Лебэнэс грустно вздохнул.
— Пошли, — поторопила его фея, улетая вперед.
Он последовал за ней. Он лишь слегка помедлил, прежде чем войти в Белый замок. У Лебэнэса было крайне странное ощущение, предчувствие чего-то нехорошего, опасного. Он следовал в тронный зал-чувство усиливалось.

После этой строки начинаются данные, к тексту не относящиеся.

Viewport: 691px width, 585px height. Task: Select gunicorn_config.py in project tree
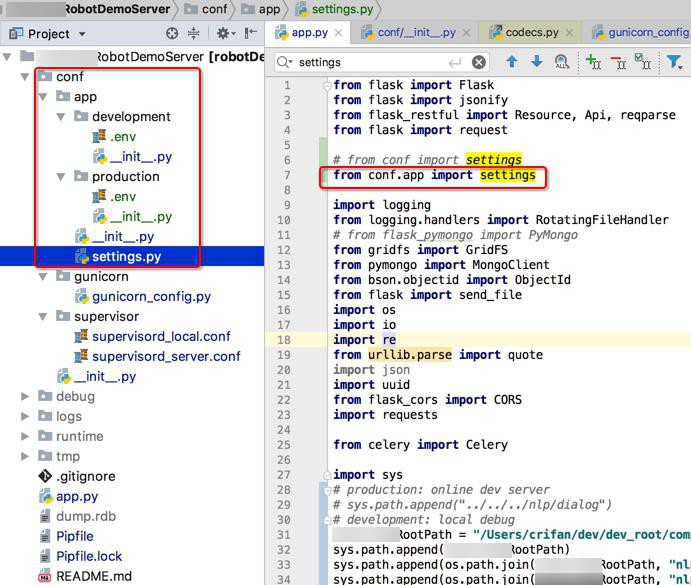coord(151,297)
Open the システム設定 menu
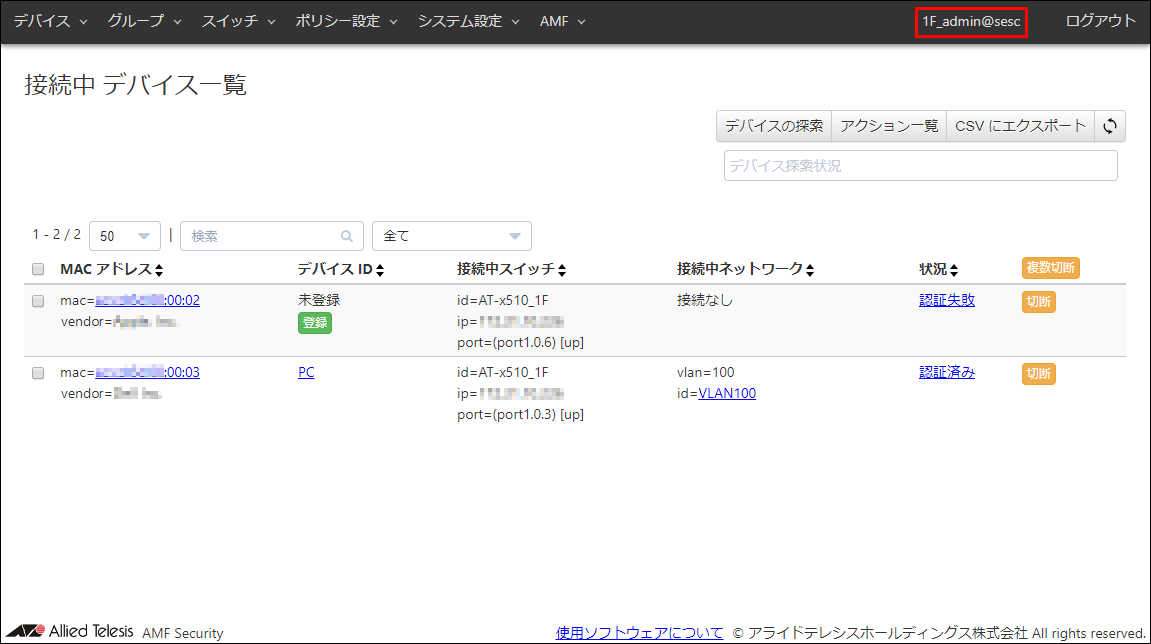Viewport: 1151px width, 644px height. (462, 20)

— Тебе сюда, — сказала фея, указывая на приоткрытые ворота тронного зала, и взмыв вверх вылетела через окно.
Лебэнэс вошёл.
* * *
В зале были лишь Аберрон с женой. Лорд Аберрон восседал на троне. На его голове был роскошный венец из листьев и цветов — символ весны — но не из живых, а сделанный из белого золота с россыпью алмазов чистой воды — весна на Авалоне вечна, а может просто его любовь к роскоши. Серая мантия расшитая серебром — великий маг. Всю правую руку, до плеча, закрывает платиновый доспех — Аберрон — воин, а может просто его придурь. Длинные солнечно-жёлтые волосы ниспадают на плечи, над правым виском серая прядь. Темно-зеленые чуть-чуть мутноватые глаза слегка прищурены. При этом весь образ Аберрона пронизан хладностью, равнодушием, спокойствием, решительностью и просто разит презрением, а глаза смотрят с невероятной жестокостью. Один лишь взгляд или жест Аберрона вызывает дрожь и ощущение электрического тока. Его слова сотрясают небо, землю и саму суть Миров. Любой, находящийся рядом с этим эльфом, ощущает трепет, давление, почти панический страх и желание исчезнуть. Ни разговаривать с ним, ни смотреть на него, ни даже просто находится рядом с Аберроном не возникает ни малейшего желания. Разумеется к числу этих любых относился и Лебэнэс. Он низко поклонился и отвел взгляд в сторону. Прекрасная Лэастэав. Она сидела на подушке рядом с троном, задумчиво глядя в потолок. Ни роскошное белое платье, ни украшения, ни цветы не добавляли ей веселости. Белоснежные пряди слегка затеняли лицо, придавая ей слегка загадочный вид. Гордая и холодная как скала, она оставалась теплой и прекрасной, источающей Свет и надежду. В ней невероятно четко чувствовалась жизнь и что-то ещё, названия чему Лебэнэс не знал. У её ярко-голубых влажных — как будто от слез — глаз странный прищур, толи пьяный, толи хитрый. Всем известно, Лэастэав — телепат и маг, который может дать тысячи очков форы даже своему мужу, но Сам по себе дар Лэастэав не нечто из рада вон выходящее, ведь среди эльфов полно таких, что без труда читают чужие мысли, а чувства других для любого из них — открытая книга, но при этом сами они, вроде бы, не имеют чувств как таковых, по крайней мере почувствовать они чувства, настроение друг друга практически не могут.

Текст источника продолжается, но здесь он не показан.